Low-income pensioners aged over 75 and blind beneficiaries of state grants are also eligible to apply.

“An order will then be filed to the EAC through the energy ministry to not cut off supply for a maximum of 12 months” the EAC said.

EAC issues warning over unpaid bills (Updated) - Cyprus Mail Cyprus Mail


----------



## Veronica (Apr 5, 2008)

500 Euros is a very high bill. We never had one anything like that high even when the electricity prices were at their peak when the power station blew up. 
I would recommend using fans next summer. Even using several fans in one room is much less costly than a/c. We have a fan at the foot of our bed and a ceiling fan. We find that more comfortable than a/c.
We presently have a pedestal fan and the ceiling fan on this room. Also using fans you can have windows and patio doors open rather than having to have all your windows closed as you need to when using a/c.


----------



## southcoastlady (Apr 18, 2015)

Susan66 said:


> Thank you so much for taking time to reply .....I will pop into the offices tomorrow and enquire.


Take your bill and - if you rent - your tenancy agreement.


----------



## Susan66 (Aug 3, 2014)

Veronica said:


> 500 Euros is a very high bill. We never had one anything like that high even when the electricity prices were at their peak when the power station blew up.
> I would recommend using fans next summer. Even using several fans in one room is much less costly than a/c. We have a fan at the foot of our bed and a ceiling fan. We find that more comfortable than a/c.
> We presently have a pedestal fan and the ceiling fan on this room. Also using fans you can have windows and patio doors open rather than having to have all your windows closed as you need to when using a/c
> 
> Thanks Veronica......so used to A/c having spent last 25 yrs in Middle East but electricity cheaper than here! Definitely using fans next year!


----------



## southcoastlady (Apr 18, 2015)

Thanks Veronica......so used to A/c having spent last 25 yrs in Middle East but electricity cheaper than here! Definitely using fans next year![/QUOTE]

We live and learn - hopefully. We had the same situation with water last year by growing a small plot of veg and salad and the water bill was so high… what we learned was the 'Cypriot Shrug' and paid it!


----------



## zach21uk (Jun 26, 2014)

#### Recorded data
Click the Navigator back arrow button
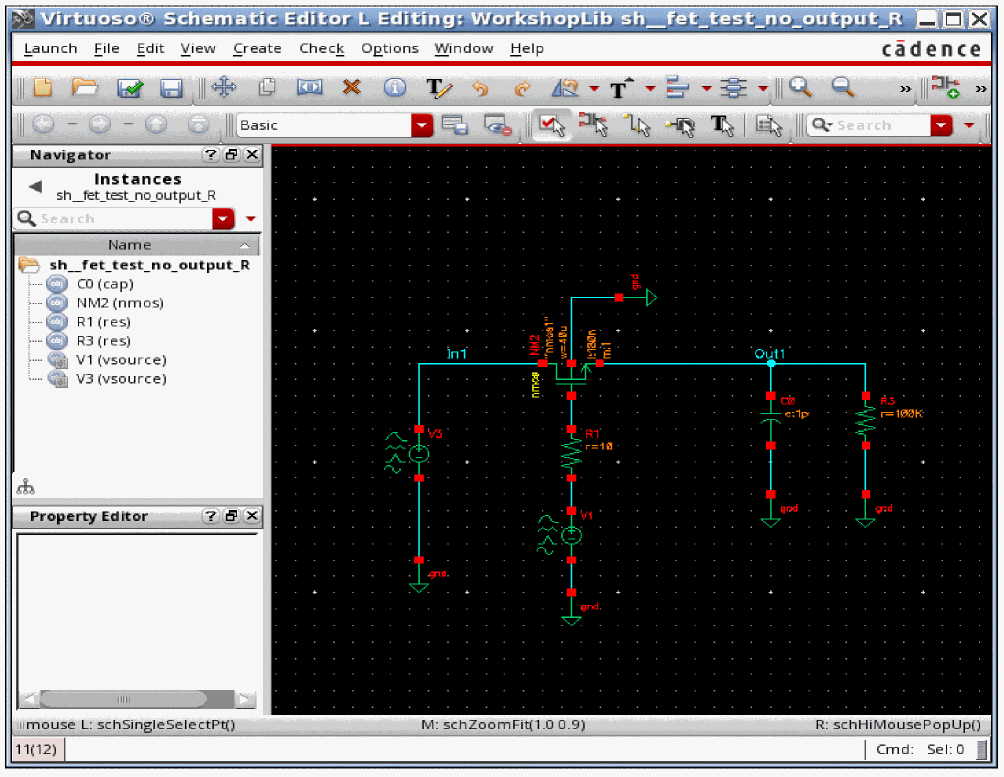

#### Written instruction
In the forum thread about electricity bills, what does Veronica recommend using next summer? Please rely only on the forum thread, not on the data.

#### Response below
Fans.